◆ WHAT YOU WILL DO: Take the line containing "Read more about Billy the Kid" and every line below it through the end of the entries, and output them verbatim, pictures excluded.

◆ TASK MATERIAL:
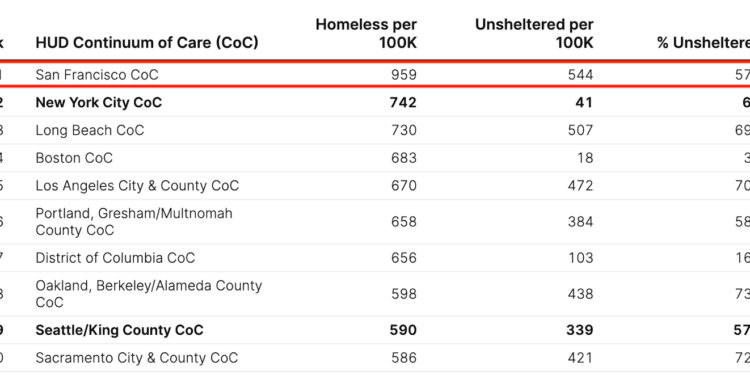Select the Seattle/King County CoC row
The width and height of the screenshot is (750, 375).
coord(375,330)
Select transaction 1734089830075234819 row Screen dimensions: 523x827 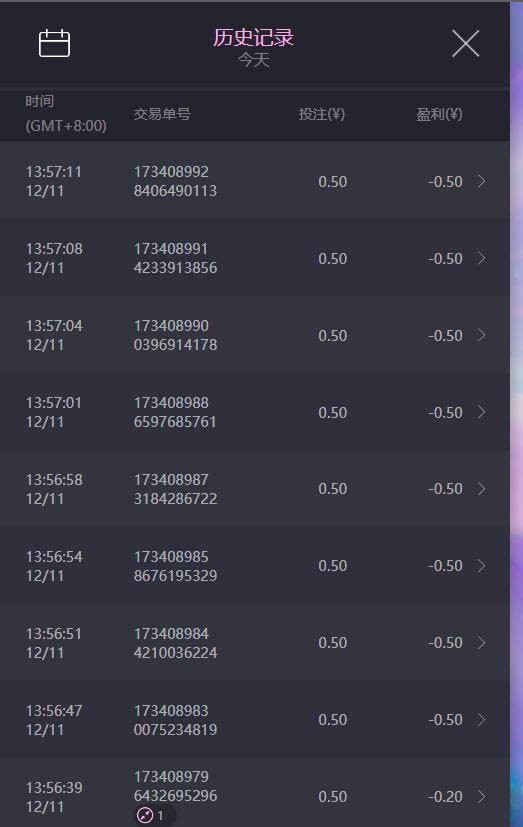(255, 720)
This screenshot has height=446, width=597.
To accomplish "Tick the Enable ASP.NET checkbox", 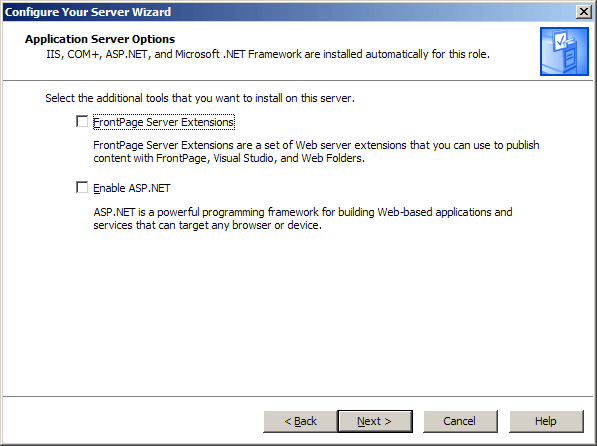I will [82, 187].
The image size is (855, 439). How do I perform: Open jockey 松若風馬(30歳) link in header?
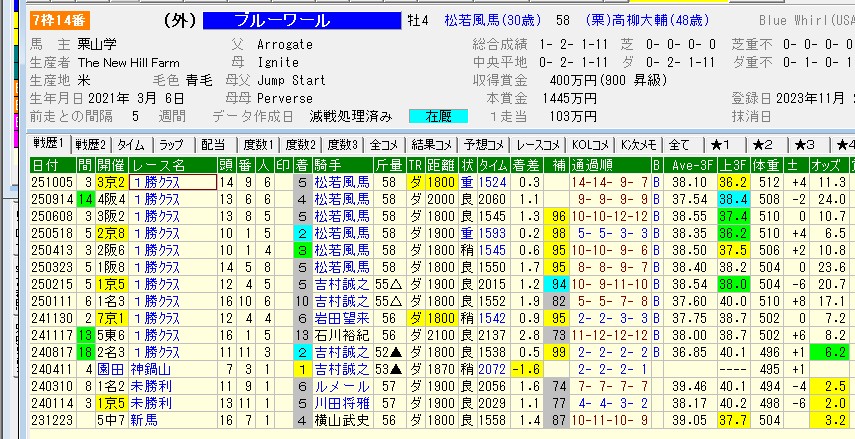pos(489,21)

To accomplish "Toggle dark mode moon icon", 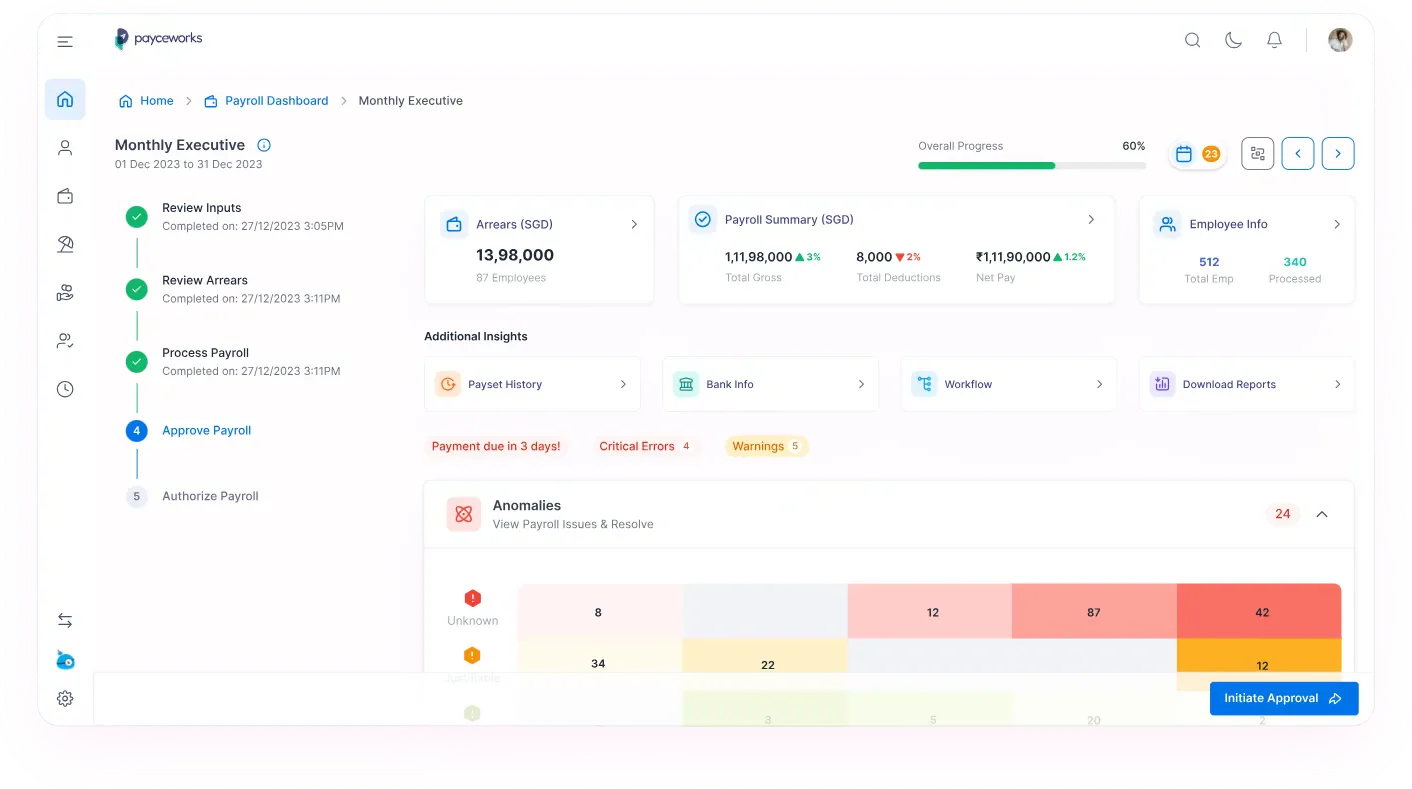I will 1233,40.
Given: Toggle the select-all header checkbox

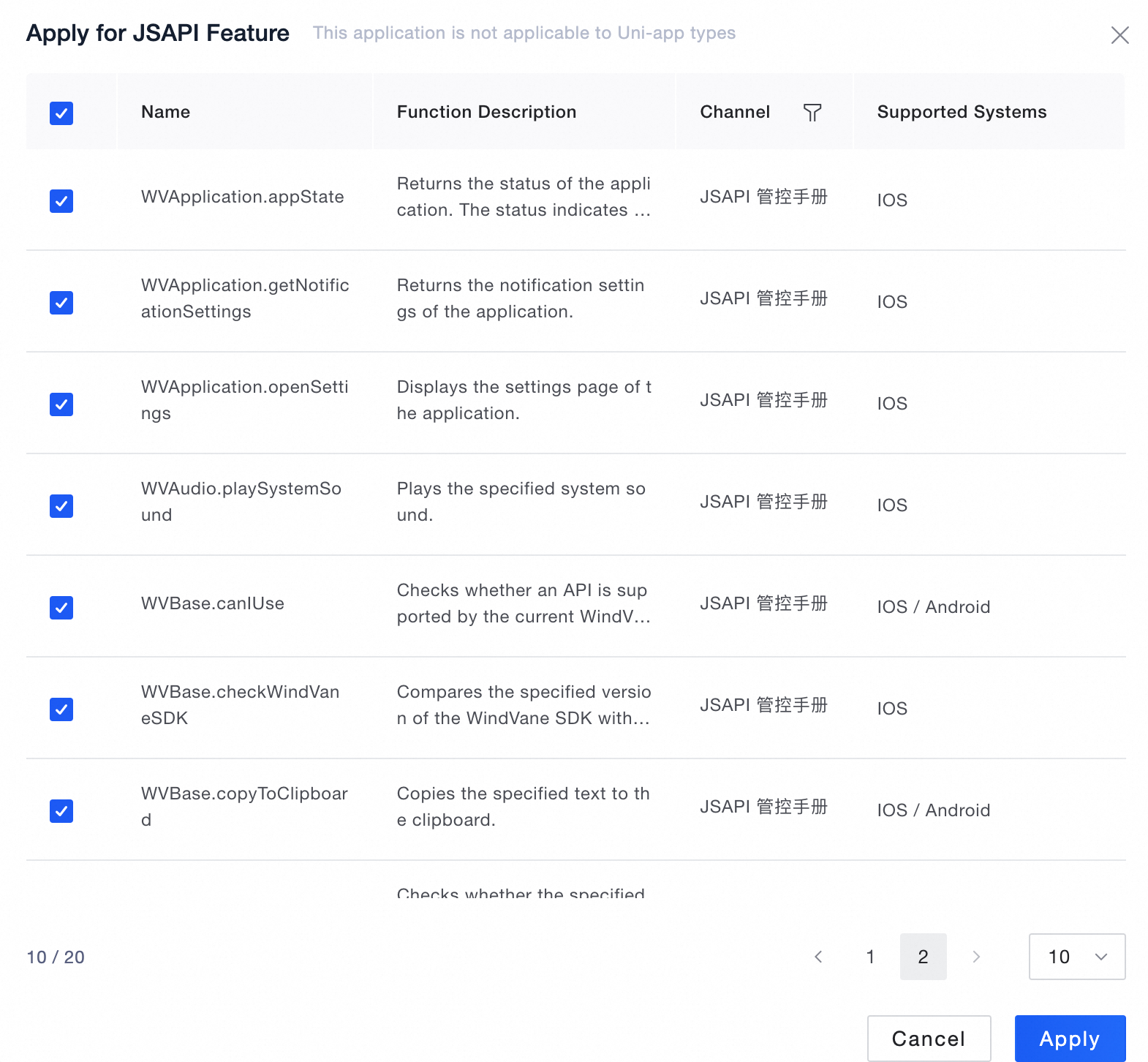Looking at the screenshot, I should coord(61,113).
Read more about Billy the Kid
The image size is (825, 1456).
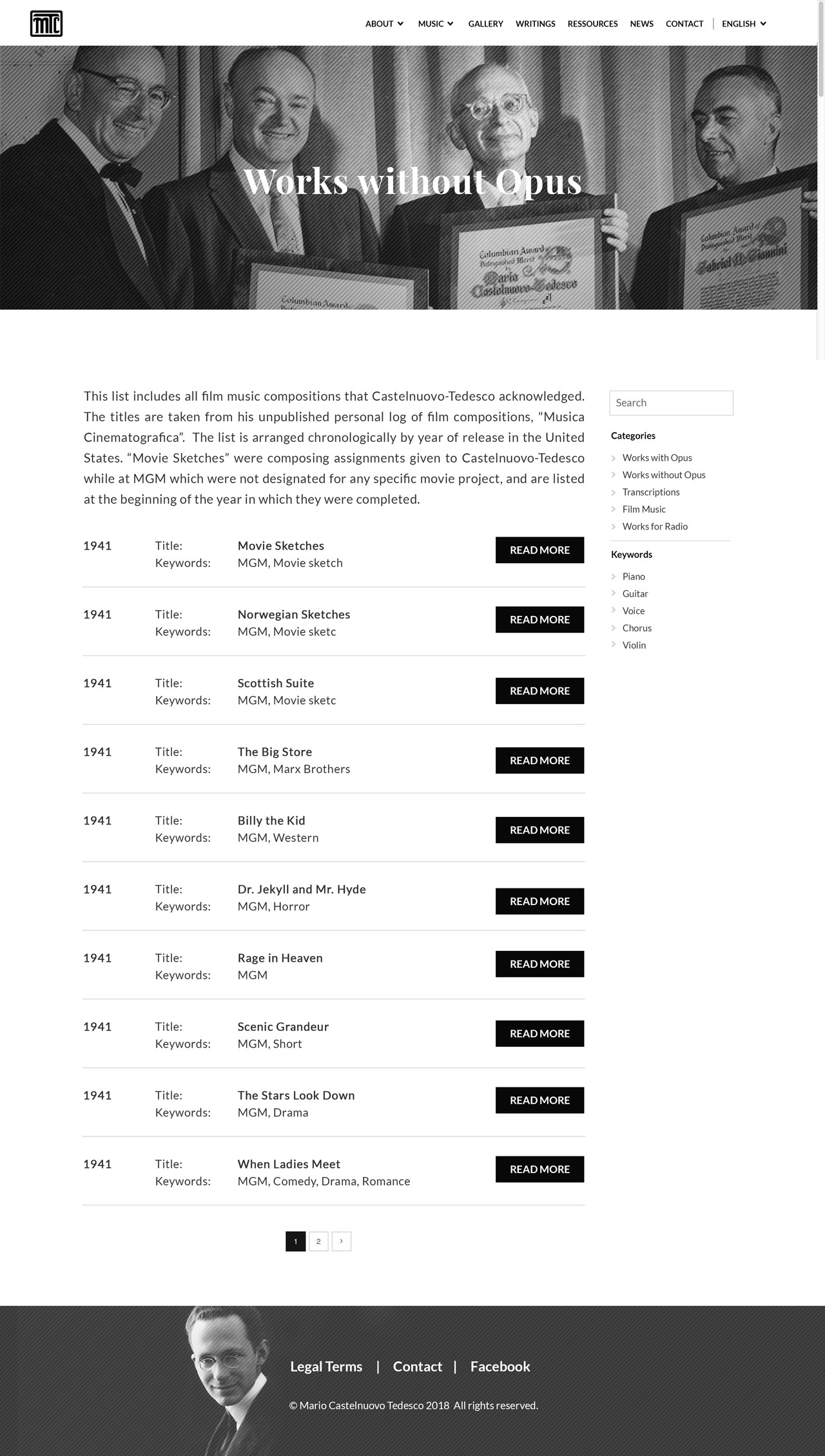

◆ RESULT:
Read more about Billy the Kid
The image size is (825, 1456).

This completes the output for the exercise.